'''

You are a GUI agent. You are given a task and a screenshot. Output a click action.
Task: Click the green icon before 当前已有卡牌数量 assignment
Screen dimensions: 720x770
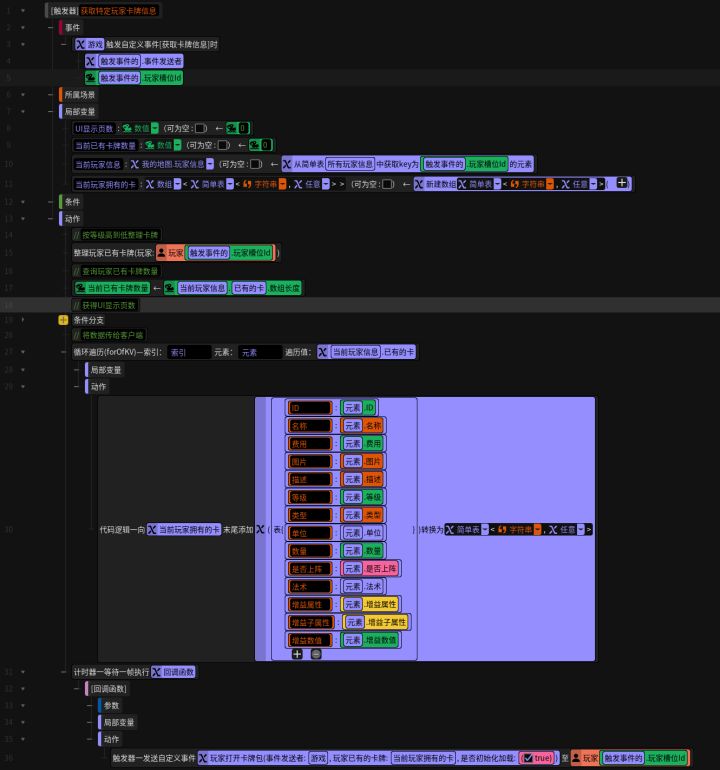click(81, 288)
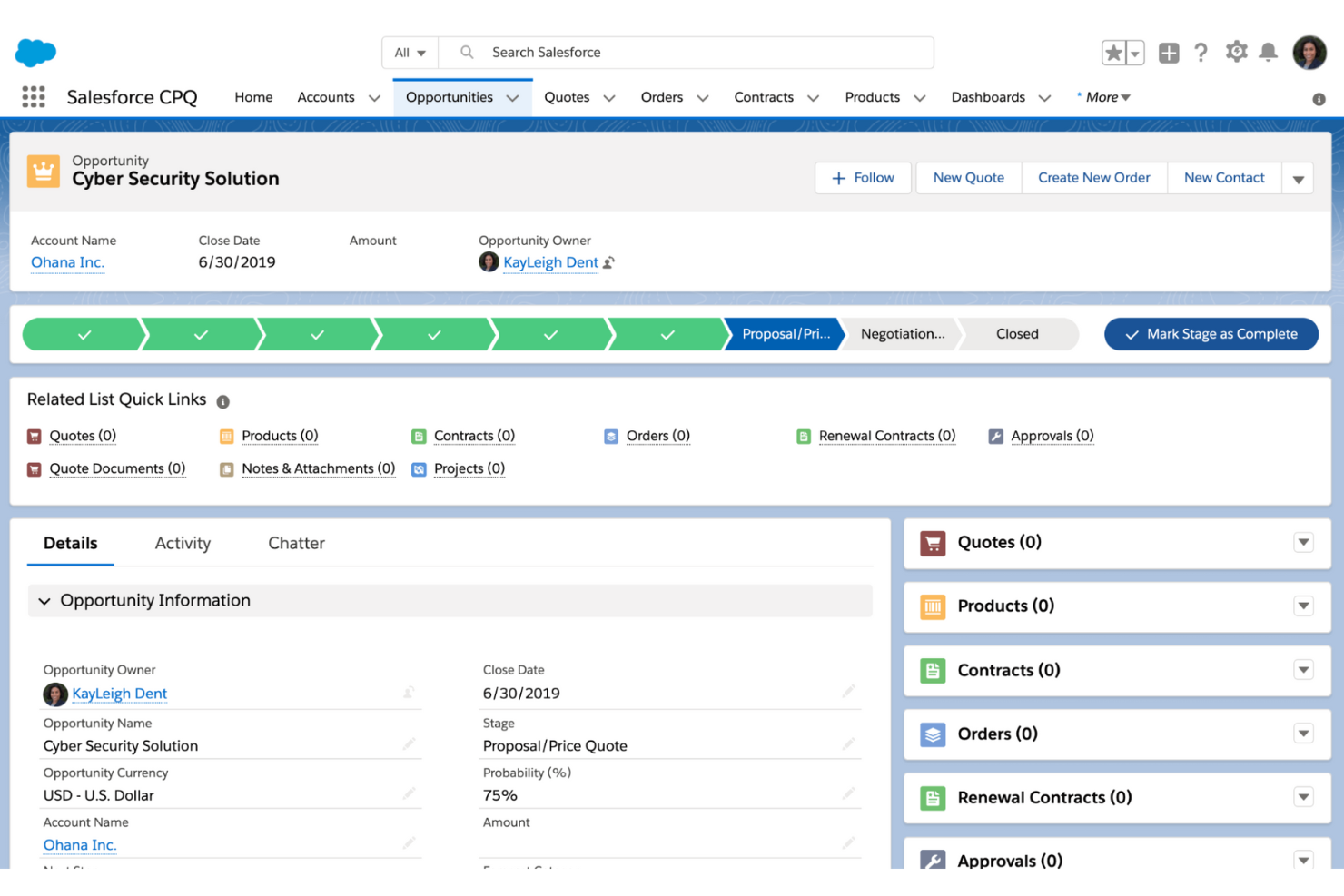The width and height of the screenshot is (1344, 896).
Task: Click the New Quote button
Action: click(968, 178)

'''

— What the task asks —
Could you print all of the entries exactly, skipping the images?

— Response to the task —
You are a GUI agent. You are given a task and a screenshot. Output a click action.
Task: Click the green icon before 当前已有卡牌数量 assignment
Screen dimensions: 720x770
click(81, 288)
The width and height of the screenshot is (1344, 896).
Task: Click the New Quote button
Action: click(968, 178)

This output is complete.